SUSE / DeepSea

A collection of Salt files for deploying, managing and automating Ceph.
GNU General Public License v3.0
160 stars 75 forks source link

Enable openstack integration tests #1322

Closed jschmid1 closed 6 years ago

jschmid1 commented 6 years ago

Description of Issue/Question

There's an effort to enable the openstack tests in #1316. That's the result

Openstack functests fail with:

Error ERANGE:  pg_num 128 size 2 would mean 840 total pgs, which exceeds max 800 (mon_max_pg_per_osd 200 * num_in_osds 4)

We need to tweak something in the tests/env to make that work out of the box

jschmid1 commented 6 years ago

Enable openstack integration tests

smithfarm commented 6 years ago

@tserong This issue arises because of

smithfarm@wilbur:~/src/DeepSea/srv/salt/ceph/openstack> ag 'pool create'
cinder-backup/pool/default.sls
4:    - name: "ceph osd pool create {{ prefix }}cloud-backups 128"

cinder/pool/default.sls
4:    - name: "ceph osd pool create {{ prefix }}cloud-volumes 128"

glance/pool/default.sls
4:    - name: "ceph osd pool create {{ prefix }}cloud-images 128"

nova/pool/default.sls
4:    - name: "ceph osd pool create {{ prefix }}cloud-vms 128"

In other words, the openstack orchestration is creating pools with a hard-coded number of PGs (128) which is inappropriate for the (small) cluster deployed by the CI.

The qa scripting already has a "pool pre-creation" mechanism which calculates the "right" number of PGs per pool based on the number of pools and the number of OSDs in the cluster. I can easily add an option to the qa deployment script to pre-create these four pools. However, this alone is not sufficient to fix the issue because the openattic functest orchestration deletes these pools at the beginning of the test: https://github.com/SUSE/DeepSea/blob/SES5/srv/salt/ceph/functests/1node/openstack/default.sls#L3-L6

(It deletes the pools at the end of the test, too, but that has little or no bearing on this issue since the CI always runs the tests in a fresh cluster which is destroyed at the end of the test.)

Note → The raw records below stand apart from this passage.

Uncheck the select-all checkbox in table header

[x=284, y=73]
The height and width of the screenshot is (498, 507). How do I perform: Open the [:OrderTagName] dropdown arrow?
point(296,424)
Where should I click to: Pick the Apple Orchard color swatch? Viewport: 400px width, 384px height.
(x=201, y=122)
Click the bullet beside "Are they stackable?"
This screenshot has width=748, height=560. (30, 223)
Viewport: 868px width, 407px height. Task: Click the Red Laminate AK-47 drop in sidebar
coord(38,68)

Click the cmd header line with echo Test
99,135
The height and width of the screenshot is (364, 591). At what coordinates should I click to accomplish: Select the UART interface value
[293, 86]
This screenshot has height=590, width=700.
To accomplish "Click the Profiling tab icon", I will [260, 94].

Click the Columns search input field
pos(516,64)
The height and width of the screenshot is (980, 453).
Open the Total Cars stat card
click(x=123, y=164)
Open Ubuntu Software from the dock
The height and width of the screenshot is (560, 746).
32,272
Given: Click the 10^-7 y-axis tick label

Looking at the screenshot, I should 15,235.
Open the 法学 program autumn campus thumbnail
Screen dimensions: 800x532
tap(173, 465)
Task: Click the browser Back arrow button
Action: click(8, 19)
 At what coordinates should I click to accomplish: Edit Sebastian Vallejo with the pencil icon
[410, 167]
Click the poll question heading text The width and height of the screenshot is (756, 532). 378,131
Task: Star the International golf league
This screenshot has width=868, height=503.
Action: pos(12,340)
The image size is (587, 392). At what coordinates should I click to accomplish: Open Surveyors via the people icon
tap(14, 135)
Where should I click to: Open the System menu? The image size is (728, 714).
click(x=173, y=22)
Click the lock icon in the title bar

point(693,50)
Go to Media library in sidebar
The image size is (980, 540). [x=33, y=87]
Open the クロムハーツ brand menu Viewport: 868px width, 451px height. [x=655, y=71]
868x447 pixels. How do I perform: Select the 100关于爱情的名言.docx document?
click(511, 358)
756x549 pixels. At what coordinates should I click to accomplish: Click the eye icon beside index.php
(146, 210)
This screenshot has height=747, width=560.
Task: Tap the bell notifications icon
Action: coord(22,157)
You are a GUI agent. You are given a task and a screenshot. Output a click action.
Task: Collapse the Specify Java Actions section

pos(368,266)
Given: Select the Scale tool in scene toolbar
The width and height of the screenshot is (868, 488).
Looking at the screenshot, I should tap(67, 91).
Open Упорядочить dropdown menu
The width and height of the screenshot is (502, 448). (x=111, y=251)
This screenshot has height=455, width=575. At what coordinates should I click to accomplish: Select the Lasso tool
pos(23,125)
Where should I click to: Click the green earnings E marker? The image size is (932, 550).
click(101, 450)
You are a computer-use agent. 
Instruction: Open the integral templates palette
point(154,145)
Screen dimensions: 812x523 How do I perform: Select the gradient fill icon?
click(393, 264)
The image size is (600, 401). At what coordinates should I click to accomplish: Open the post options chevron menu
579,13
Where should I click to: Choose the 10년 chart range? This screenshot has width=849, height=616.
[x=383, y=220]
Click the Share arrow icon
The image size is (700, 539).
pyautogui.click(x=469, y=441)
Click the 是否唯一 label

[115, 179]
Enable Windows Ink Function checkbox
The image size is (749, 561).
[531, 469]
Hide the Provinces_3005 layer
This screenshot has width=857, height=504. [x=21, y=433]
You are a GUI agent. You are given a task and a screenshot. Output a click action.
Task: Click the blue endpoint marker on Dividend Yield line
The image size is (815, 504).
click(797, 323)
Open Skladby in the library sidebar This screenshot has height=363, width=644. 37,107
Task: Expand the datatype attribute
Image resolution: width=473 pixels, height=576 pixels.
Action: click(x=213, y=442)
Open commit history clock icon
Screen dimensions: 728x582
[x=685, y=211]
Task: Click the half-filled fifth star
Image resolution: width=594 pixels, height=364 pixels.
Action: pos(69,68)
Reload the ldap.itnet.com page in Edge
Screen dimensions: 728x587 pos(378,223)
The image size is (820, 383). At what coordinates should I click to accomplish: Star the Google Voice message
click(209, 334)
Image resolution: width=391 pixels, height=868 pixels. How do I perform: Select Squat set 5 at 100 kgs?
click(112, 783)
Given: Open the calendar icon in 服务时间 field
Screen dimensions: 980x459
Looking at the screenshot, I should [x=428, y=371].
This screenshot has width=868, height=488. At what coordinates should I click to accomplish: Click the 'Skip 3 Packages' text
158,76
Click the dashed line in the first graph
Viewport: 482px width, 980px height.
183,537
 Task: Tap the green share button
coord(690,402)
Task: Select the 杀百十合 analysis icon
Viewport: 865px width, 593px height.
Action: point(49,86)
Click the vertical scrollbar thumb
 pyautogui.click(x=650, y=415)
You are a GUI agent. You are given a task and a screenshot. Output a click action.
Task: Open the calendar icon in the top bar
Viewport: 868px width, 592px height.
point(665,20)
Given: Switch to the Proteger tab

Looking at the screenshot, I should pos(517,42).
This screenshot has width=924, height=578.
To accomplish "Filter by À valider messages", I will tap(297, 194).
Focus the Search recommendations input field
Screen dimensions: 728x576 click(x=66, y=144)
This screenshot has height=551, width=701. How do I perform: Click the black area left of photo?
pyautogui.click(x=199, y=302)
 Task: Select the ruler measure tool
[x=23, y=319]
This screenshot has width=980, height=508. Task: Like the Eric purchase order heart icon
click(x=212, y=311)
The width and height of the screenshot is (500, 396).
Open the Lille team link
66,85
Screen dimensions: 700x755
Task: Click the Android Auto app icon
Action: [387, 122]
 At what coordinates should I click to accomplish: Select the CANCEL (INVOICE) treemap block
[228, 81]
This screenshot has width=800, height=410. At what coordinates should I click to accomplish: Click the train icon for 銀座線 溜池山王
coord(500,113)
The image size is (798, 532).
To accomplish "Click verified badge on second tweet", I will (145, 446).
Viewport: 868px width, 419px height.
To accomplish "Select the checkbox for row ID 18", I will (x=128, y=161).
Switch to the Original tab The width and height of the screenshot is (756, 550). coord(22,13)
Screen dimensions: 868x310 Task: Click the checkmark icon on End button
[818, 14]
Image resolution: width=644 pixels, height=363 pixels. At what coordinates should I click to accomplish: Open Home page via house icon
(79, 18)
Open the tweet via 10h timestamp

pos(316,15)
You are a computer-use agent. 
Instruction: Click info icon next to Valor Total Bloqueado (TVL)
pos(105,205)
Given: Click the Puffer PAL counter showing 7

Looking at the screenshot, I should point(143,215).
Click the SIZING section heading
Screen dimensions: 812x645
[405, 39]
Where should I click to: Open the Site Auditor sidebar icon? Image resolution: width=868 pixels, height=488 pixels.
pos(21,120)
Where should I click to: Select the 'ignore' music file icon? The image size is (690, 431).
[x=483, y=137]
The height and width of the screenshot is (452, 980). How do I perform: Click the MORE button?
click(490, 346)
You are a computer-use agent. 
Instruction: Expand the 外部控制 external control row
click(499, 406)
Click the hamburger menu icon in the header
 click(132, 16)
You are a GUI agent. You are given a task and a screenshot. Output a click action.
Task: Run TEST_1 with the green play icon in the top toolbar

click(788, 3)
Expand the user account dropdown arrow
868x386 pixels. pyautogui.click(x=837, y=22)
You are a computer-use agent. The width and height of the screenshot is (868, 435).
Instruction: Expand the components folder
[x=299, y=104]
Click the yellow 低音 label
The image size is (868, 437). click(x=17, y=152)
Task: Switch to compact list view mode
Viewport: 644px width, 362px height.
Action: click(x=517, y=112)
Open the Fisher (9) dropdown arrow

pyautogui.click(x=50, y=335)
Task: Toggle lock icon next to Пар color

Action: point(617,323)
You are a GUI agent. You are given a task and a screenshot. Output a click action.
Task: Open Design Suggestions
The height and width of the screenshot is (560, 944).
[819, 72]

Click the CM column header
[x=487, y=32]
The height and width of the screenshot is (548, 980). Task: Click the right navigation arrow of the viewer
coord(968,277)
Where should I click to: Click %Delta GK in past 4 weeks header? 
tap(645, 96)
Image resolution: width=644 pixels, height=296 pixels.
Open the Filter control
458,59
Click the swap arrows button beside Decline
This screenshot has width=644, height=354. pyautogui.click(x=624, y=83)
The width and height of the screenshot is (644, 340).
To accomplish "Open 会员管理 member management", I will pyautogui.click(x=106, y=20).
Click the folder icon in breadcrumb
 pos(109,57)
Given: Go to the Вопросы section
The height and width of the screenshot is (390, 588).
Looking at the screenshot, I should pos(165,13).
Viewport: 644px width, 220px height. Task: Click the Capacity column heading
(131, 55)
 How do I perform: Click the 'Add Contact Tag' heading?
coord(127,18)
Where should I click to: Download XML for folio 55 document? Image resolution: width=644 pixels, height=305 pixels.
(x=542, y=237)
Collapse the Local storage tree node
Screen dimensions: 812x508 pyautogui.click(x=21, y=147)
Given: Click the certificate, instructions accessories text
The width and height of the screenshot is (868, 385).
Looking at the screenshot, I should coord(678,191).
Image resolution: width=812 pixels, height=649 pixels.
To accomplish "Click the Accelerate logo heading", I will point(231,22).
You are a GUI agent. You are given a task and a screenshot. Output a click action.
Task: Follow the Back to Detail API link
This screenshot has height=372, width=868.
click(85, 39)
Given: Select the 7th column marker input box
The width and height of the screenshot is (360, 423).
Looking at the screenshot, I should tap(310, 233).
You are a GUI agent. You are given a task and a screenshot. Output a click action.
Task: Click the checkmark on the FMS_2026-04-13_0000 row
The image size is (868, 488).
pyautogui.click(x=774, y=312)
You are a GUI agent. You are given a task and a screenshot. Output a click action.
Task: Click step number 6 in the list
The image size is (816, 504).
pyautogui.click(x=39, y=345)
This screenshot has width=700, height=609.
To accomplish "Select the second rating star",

So, how do you suggest to address this issue? The only thing I can think of right now is to drop the "clean environment at start" bit. Combined with my tweak on the qa side, this would make the functest work in the CI, but it would mean that folks running the functest manually would have to take care to manually delete these pools, first, or risk running the tests on a "dirty" environment.

tserong commented 6 years ago

Ugh. I wonder if we should optionally parameterize the number of PGs instead? That'd possibly help real deployments too (where the admin wanted to have control over the number of PGs).

smithfarm commented 6 years ago

What does "parameterize" mean, though? Like have the SLS call a runner that reads a YAML file where the number of PGs could be optionally set?

smithfarm commented 6 years ago

All the other bits of DeepSea that create pools will refrain from doing so if the pool is already created (i.e. with the right number of PGs).

The only problem here is the functest is deleting the pool and re-creating it with the wrong number of PGs.

tserong commented 6 years ago

What does "parameterize" mean, though? Like have the SLS call a runner that reads a YAML file where the number of PGs could be optionally set?

Nope, just thinking to let the number of PGs be optionally passed in somehow as another command line param (the last thing I want to do is add more YAML :-)) But let's not do that either, I'll just get rid of the initial pool deletion.